That's a really interesting perspective, and nobody's talking about it, but it's pretty scary to think about.
It is pretty strange the analogy too when you think about the crazy leftist culture, the lefties ripping down symbols of national pride and the push rightward that then the culture engages in and how perhaps internal gridlock makes it difficult to do anything.
Something to watch out for.
I guess it's just things that are coming up in the United States.
Maybe it won't take as long as Germany did.
Okay, now it is time to move to our panel of deplorables.
And do we have an excellent one today?
We have from The Daily Wire, Amanda Presto-Giacomo.
Also from The Daily Wire, we have Jacob Berry.
And from The Daily Caller, we have Amber Athe.
Now, our first question is going to you, Amanda.
I don't want to harp on this too much, but we're talking about political gridlock.
We're talking about Hillary Clinton moving in on this issue immediately, trying to politicize this tragedy immediately.
President Trump is not exactly an orthodox political player.
Could we see any gun control coming out of this White House?
I mean, yes, he's not politically orthodox in any way.
But the thing is, is that the NRA backed President Trump really early on, and they poured millions of dollars into his campaign.
This is like in the primary.
And they're still pushing out a lot of ads for President Trump against the protests against him, etc.
So, Sure, I never know what President Trump is going to do.
I know there are a lot of calls on the left for crackdowns on this.

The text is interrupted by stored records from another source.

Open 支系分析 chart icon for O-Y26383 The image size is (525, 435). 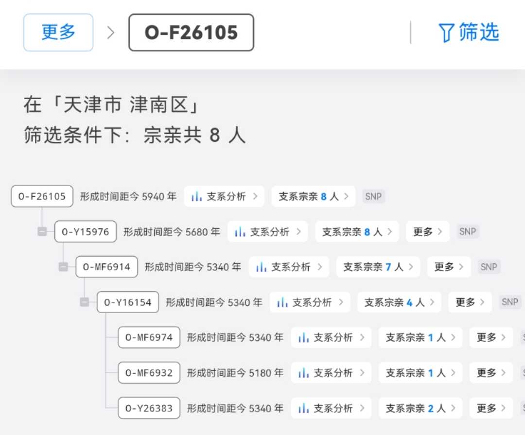pyautogui.click(x=303, y=408)
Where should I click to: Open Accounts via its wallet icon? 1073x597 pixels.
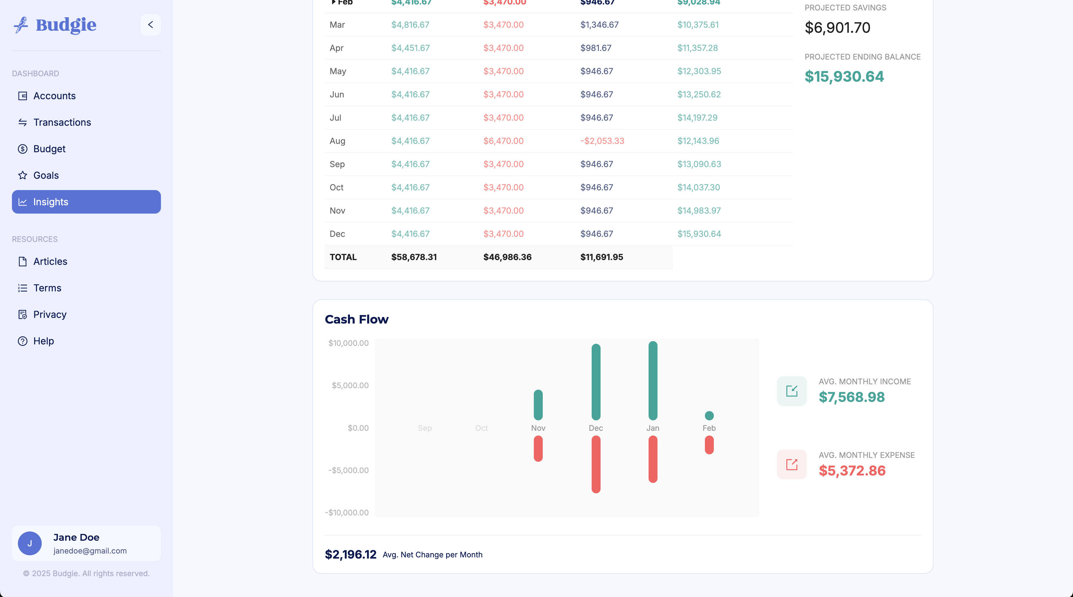coord(22,96)
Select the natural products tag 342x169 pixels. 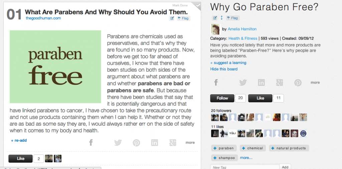point(289,148)
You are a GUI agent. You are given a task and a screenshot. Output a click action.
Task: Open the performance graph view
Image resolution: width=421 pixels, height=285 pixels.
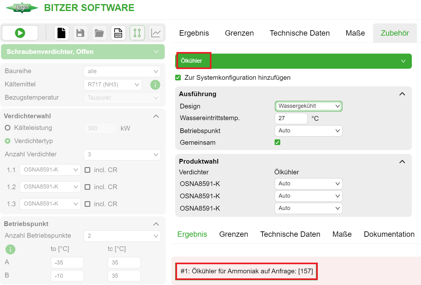pos(155,32)
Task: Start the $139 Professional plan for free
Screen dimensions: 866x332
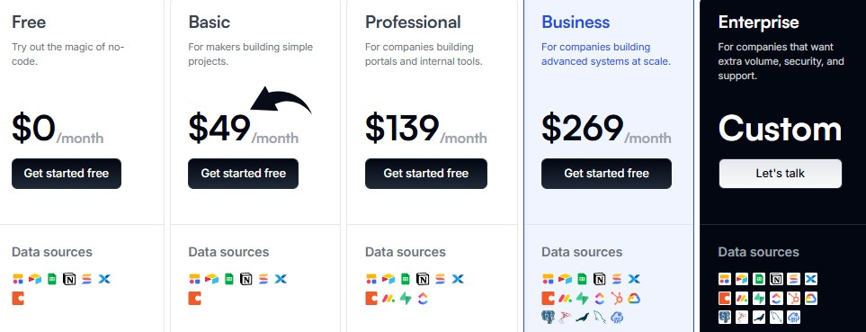Action: 426,174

They're going to exploit the heck out of this tragedy.
But the NRA has really been there for President Trump, so it would be pretty surprising to me if he does kind of crack down on this.
Let's hope.
And, you know, it is true that he's not an orthodox political player, but he's been pretty good and in some ways more conservative than I think many of the ostensibly more conservative candidates would have been in office.
All right, enough about this tragedy.
Sorry, your last point, Amanda.
Oh, yeah, I was just going to say, I mean, DACA kind of threw me for a loop.

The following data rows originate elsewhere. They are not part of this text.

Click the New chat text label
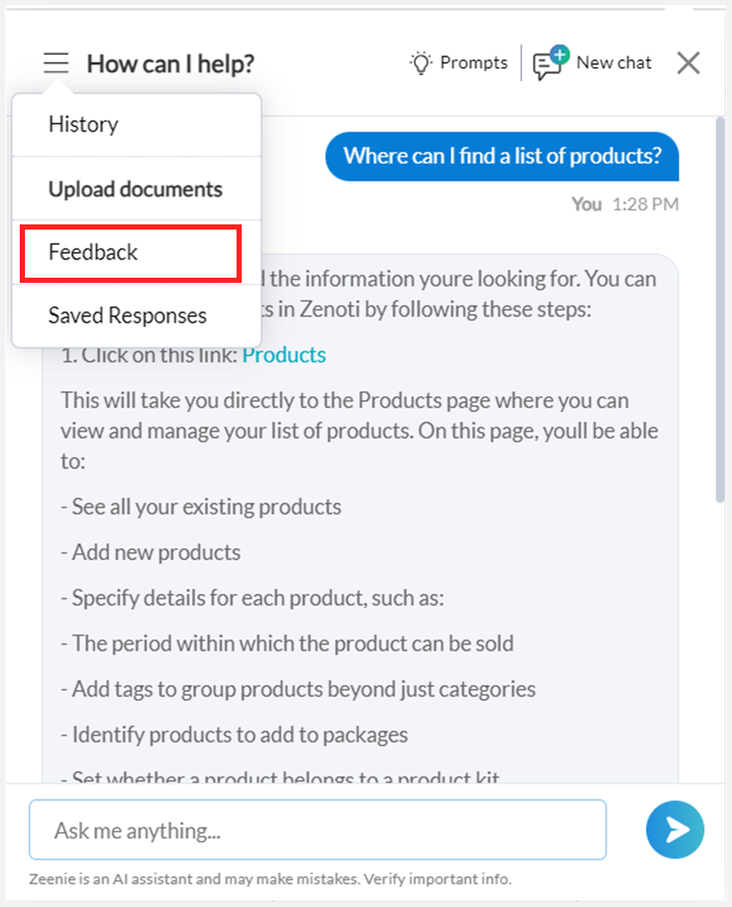This screenshot has height=907, width=732. pyautogui.click(x=614, y=63)
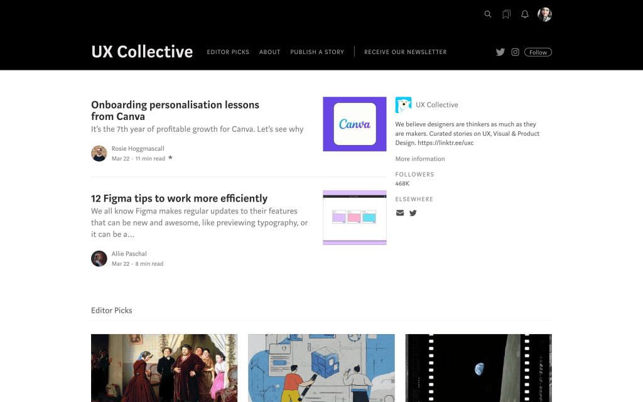Open the About nav item
This screenshot has height=402, width=643.
point(270,52)
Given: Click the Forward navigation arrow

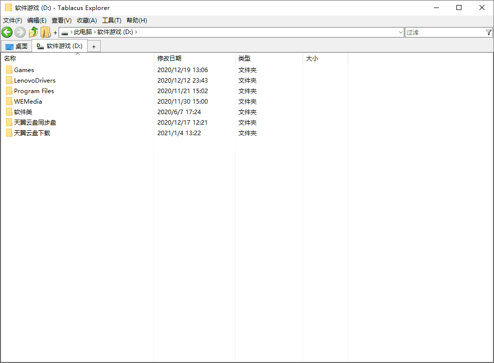Looking at the screenshot, I should (x=19, y=32).
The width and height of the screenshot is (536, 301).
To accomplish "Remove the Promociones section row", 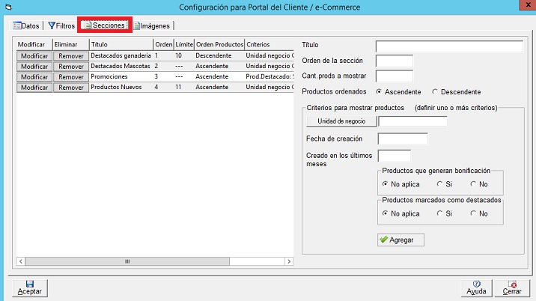I will pos(70,76).
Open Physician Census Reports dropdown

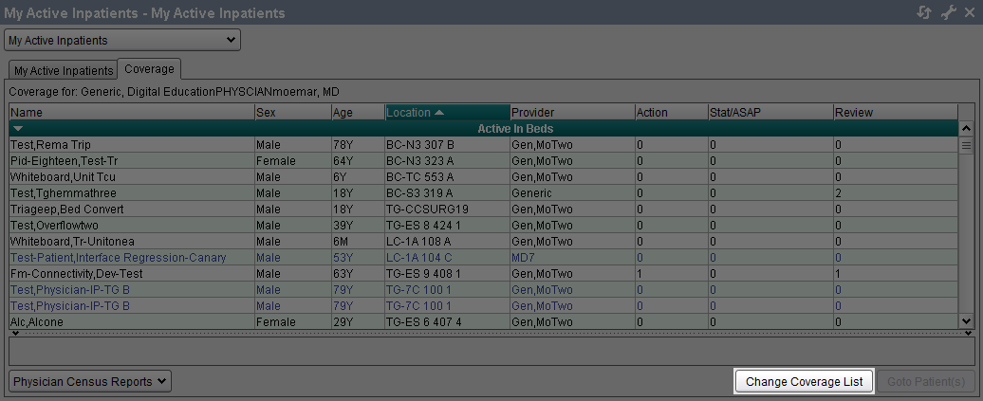(x=91, y=381)
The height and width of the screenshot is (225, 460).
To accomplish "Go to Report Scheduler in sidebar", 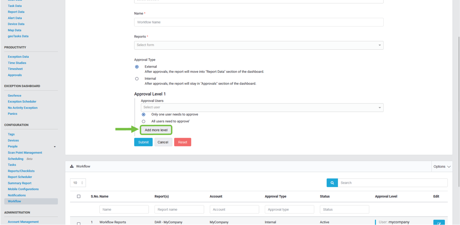I will tap(20, 177).
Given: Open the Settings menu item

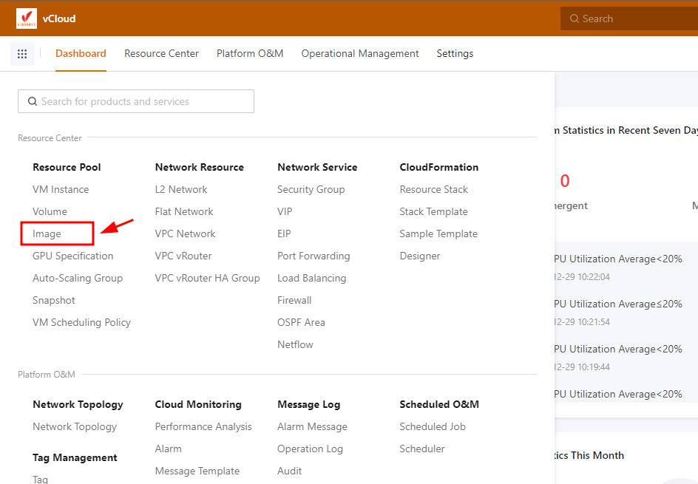Looking at the screenshot, I should coord(455,53).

That's the only reason why I, like, hold some reservation.
I thought he was going to use that at least to get, like, funding for the wall, but that didn't happen.
He just kind of tossed it to Congress.
So I have a little hesitation, but it wouldn't really make sense for him to go at this gun control point.

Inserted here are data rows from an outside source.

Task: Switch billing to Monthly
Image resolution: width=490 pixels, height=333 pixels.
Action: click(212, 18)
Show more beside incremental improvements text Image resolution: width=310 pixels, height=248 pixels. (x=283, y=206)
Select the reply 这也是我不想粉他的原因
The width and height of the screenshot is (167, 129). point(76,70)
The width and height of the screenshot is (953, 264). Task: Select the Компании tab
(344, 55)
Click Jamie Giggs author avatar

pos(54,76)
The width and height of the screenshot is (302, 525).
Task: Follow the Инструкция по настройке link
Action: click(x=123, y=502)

Hope springs eternal in the human breast.
Okay, on to news.
John Kasich announced that he might leave the Republican Party.
He was sucking up to Jake Tapper and explained, quote, If the party can't be fixed, Jake, then I'm not going to be able to support the party.
Period.
That's the end of it.
Amanda, this of course raises one question.
John Kasich's a Republican?
Yes.
That's news to me.
We're all learning this for the first time.
The best part about this is that in that interview, he was talking about how, you know, basically how Trumpism has taken over the Republican Party.
And, you know, we're anti-immigrant now.
Oh, let me clutch my pearls.
The thing is, during the primary, John Kasich stayed in the race to basically, you know, essentially give Donald Trump that nomination.
He killed Cruz.
He stayed in so long that he totally destroyed Cruz's chances.
100%.
And he basically gave President Trump the nomination.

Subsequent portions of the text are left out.